→ Text block:
--- --- ---

Document:

EXHIBIT 10.1

 

THE SECURITIES REFERENCED HEREIN HAVE
NOT BEEN REGISTERED UNDER THE SECURITIES ACT OF 1933, AS AMENDED (THE “SECURITIES ACT”), AND HAVE BEEN ACQUIRED FOR
INVESTMENT AND NOT WITH A VIEW TO, OR IN CONNECTION WITH, THE SALE OR DISTRIBUTION THEREOF. NO SUCH SALE OR DISTRIBUTION MAY BE
EFFECTED WITHOUT AN EFFECTIVE REGISTRATION STATEMENT RELATED THERETO OR AN OPINION OF COUNSEL IN A FORM SATISFACTORY TO THE COMPANY
THAT SUCH REGISTRATION IS NOT REQUIRED UNDER THE SECURITIES ACT.

 

CONVERTIBLE PROMISSORY NOTE

 

	Borrower:	Global Defense & National Security Systems, Inc. 
	 	11921 Freedom Drive, Suite 550
	 	Two Fountain Square
	 	Reston, Virginia
	 	 
	Lender:	Global Defense & National Security Holdings LLC
	 	 
	Principal Amount:	$1,343,790.00

 

		1.	FOR VALUE RECEIVED, Global Defense & National Security Systems, Inc. (the “Company”)
promises to pay to Global Defense & National Security Holdings LLC (the “Lender”), at such address as may
be provided in writing to the Company, the principal sum of One Million Three Hundred Forty-Three Thousand Seven Hundred Ninety
Dollars ($1,343,790.00) USD, on a non-interest bearing basis.

 

		2.	This convertible promissory note (the “Note”) will be repaid in full on the
earlier of (1) July 24, 2015, or (2) immediately following the consummation of the Company’s initial Business Combination
(as defined in the Company’s Amended and Restated Certificate of Incorporation) (the “Business Combination Trigger”).

 

		3.	Notwithstanding the foregoing, at the election of the Lender, upon the Business Combination Trigger,
the outstanding principal amount of this Note (the “Conversion Amount”) shall be converted into the Company’s
common stock, par value $0.0001 per share (the “Common Stock”). The number of shares of Common Stock issued
upon such conversion shall be equal to the Conversion Amount divided by the Conversion Price. “Conversion Price” means
the greater of $10.00 per share and the Market Price. “Market Price” means the average closing price of the Common
Stock for thirty (30) trading days prior to the conversion of the Common Stock on the Nasdaq Capital Market, or if the Common Stock
is not then traded thereon, the primary stock market on which the Common Stock is then traded.

--- --- ---

→ Stored records:
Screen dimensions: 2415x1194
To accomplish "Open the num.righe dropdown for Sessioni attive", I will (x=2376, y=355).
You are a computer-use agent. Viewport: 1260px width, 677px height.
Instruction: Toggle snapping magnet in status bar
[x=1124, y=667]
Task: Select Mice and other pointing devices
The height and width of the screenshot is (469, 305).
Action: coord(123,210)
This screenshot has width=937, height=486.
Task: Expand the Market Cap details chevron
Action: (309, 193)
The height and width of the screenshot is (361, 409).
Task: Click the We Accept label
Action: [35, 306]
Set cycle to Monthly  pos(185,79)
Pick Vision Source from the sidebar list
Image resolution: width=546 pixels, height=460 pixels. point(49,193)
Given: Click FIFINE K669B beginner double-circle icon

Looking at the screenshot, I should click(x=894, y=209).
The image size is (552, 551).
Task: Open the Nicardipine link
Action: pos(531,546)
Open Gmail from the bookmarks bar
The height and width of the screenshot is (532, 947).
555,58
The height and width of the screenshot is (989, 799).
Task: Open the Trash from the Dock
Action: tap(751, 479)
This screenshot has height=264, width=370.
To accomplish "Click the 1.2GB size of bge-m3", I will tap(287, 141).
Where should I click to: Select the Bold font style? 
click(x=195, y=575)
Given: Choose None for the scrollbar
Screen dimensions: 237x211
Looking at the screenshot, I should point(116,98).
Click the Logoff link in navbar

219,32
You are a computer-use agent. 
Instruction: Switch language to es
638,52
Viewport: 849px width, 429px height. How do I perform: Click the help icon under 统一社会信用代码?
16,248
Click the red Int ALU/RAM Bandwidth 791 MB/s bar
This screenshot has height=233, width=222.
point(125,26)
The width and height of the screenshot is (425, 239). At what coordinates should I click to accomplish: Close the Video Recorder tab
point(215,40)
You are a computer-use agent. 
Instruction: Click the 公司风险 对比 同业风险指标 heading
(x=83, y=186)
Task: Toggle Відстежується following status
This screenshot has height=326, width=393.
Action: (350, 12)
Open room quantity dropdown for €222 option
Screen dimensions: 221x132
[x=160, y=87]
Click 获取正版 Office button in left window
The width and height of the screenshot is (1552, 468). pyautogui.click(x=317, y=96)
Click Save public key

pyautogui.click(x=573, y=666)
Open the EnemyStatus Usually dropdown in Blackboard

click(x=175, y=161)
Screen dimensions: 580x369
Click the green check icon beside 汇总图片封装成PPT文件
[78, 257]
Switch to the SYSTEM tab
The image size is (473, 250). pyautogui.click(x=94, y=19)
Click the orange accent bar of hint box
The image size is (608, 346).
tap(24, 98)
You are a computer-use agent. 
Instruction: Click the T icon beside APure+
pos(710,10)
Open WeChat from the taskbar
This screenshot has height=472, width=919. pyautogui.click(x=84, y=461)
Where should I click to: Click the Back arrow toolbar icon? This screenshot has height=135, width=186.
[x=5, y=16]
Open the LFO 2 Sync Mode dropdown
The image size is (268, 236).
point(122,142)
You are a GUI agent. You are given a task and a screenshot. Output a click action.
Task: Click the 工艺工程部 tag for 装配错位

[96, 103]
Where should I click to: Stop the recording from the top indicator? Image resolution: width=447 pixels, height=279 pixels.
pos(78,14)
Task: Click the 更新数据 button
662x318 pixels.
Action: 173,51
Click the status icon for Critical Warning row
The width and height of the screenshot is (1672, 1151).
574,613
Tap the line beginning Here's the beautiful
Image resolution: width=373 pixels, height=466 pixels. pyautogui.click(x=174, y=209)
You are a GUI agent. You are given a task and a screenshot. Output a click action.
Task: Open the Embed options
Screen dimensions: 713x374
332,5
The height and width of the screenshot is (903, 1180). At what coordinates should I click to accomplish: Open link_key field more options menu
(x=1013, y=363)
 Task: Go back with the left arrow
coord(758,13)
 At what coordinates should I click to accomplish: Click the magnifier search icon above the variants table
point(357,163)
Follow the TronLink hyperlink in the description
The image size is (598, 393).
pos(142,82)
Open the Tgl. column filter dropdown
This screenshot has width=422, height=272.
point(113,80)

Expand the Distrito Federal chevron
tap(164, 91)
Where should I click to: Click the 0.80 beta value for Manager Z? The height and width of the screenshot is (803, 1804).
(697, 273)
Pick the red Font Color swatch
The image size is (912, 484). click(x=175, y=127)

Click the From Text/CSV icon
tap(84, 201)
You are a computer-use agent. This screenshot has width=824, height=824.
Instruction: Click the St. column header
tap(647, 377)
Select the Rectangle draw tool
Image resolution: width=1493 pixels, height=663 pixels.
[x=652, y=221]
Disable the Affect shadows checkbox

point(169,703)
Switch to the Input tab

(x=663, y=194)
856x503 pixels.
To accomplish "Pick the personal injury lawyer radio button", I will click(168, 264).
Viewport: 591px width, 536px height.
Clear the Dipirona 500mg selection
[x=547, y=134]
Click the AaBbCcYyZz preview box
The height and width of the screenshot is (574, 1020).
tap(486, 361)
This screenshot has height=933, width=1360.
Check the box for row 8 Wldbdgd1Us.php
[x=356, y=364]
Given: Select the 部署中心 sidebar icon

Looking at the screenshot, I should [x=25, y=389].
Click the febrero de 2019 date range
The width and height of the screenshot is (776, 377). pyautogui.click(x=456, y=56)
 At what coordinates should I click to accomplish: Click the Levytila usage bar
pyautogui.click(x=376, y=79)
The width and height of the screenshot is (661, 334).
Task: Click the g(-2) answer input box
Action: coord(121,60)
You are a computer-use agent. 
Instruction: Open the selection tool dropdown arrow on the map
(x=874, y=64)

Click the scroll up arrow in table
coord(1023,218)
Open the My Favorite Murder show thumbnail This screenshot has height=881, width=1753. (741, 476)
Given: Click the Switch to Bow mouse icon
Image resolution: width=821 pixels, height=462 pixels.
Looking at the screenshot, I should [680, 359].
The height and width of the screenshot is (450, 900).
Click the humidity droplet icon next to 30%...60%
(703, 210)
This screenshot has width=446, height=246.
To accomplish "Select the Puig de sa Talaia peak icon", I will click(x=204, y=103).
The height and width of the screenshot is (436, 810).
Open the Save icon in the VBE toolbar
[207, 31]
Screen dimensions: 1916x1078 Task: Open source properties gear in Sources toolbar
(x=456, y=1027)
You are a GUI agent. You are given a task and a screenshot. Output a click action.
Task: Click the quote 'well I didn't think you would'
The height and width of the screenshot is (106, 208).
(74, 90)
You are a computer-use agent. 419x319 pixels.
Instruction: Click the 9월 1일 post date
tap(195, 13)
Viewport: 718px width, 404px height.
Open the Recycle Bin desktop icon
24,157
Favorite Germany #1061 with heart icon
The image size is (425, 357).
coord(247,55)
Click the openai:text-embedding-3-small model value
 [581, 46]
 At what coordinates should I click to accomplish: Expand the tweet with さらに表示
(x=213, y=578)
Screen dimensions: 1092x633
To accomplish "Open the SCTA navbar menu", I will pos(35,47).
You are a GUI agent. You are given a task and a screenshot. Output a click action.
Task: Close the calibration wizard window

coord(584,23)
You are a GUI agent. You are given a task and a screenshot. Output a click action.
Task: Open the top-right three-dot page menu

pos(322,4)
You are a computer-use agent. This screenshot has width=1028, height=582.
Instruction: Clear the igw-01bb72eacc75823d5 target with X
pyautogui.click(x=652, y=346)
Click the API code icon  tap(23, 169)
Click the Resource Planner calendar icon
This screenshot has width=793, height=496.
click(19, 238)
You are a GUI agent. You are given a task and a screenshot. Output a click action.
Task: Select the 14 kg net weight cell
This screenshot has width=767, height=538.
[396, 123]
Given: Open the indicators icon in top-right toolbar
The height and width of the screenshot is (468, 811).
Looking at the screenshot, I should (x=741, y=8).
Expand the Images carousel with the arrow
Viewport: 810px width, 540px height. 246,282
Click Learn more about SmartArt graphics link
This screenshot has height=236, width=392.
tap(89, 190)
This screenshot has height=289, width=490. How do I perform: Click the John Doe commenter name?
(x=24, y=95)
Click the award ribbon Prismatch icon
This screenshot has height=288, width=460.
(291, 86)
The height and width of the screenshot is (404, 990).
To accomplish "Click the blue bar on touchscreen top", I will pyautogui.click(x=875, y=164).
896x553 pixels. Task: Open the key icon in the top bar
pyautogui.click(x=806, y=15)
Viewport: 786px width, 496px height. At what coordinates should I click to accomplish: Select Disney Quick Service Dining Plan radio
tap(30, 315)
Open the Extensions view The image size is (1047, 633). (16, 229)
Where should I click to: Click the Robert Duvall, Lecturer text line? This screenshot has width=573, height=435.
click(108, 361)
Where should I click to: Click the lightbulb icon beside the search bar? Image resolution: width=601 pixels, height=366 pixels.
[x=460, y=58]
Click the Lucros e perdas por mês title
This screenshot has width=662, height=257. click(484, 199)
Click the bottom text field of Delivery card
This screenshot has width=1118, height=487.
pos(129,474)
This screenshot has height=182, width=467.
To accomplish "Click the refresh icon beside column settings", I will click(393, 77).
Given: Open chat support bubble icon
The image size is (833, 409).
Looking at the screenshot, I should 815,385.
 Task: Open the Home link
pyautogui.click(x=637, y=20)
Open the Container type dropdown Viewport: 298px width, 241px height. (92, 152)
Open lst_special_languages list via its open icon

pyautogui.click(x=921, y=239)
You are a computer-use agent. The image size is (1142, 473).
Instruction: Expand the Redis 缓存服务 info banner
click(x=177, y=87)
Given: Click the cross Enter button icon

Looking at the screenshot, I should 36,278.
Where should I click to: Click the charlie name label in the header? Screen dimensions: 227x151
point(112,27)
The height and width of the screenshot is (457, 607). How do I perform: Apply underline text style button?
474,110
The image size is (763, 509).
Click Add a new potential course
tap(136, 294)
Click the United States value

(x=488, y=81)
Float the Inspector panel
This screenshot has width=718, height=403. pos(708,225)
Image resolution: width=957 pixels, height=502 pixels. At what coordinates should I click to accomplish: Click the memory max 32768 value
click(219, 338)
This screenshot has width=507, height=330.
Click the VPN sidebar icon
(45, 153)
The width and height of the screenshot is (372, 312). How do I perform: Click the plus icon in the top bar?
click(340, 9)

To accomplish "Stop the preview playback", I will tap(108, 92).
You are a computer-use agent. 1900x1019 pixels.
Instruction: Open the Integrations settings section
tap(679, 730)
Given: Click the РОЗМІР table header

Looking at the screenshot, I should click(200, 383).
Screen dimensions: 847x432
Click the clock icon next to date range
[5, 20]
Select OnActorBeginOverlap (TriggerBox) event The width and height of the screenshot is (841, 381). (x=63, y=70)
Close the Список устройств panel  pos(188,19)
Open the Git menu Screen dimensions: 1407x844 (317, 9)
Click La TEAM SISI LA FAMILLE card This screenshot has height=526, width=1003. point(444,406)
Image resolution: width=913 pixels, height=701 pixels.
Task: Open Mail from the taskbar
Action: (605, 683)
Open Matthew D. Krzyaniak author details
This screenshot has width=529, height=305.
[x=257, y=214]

--- --- ---

→ Challenges:
[1] Echo the convertible note text between "promises to pay" and "non-interest bearing basis.", inclusive.
[2] Please duplicate the records between the lines holding "Given: Click the cross Enter button icon" and "(x=488, y=81)", inclusive.

→ The solutions:
[1]
promises to pay to Global Defense & National Security Holdings LLC (the “Lender”), at such address as may
be provided in writing to the Company, the principal sum of One Million Three Hundred Forty-Three Thousand Seven Hundred Ninety
Dollars ($1,343,790.00) USD, on a non-interest bearing basis.

[2]
Given: Click the cross Enter button icon

Looking at the screenshot, I should 36,278.
Where should I click to: Click the charlie name label in the header? Screen dimensions: 227x151
point(112,27)
The height and width of the screenshot is (457, 607). How do I perform: Apply underline text style button?
474,110
The image size is (763, 509).
Click Add a new potential course
tap(136, 294)
Click the United States value

(x=488, y=81)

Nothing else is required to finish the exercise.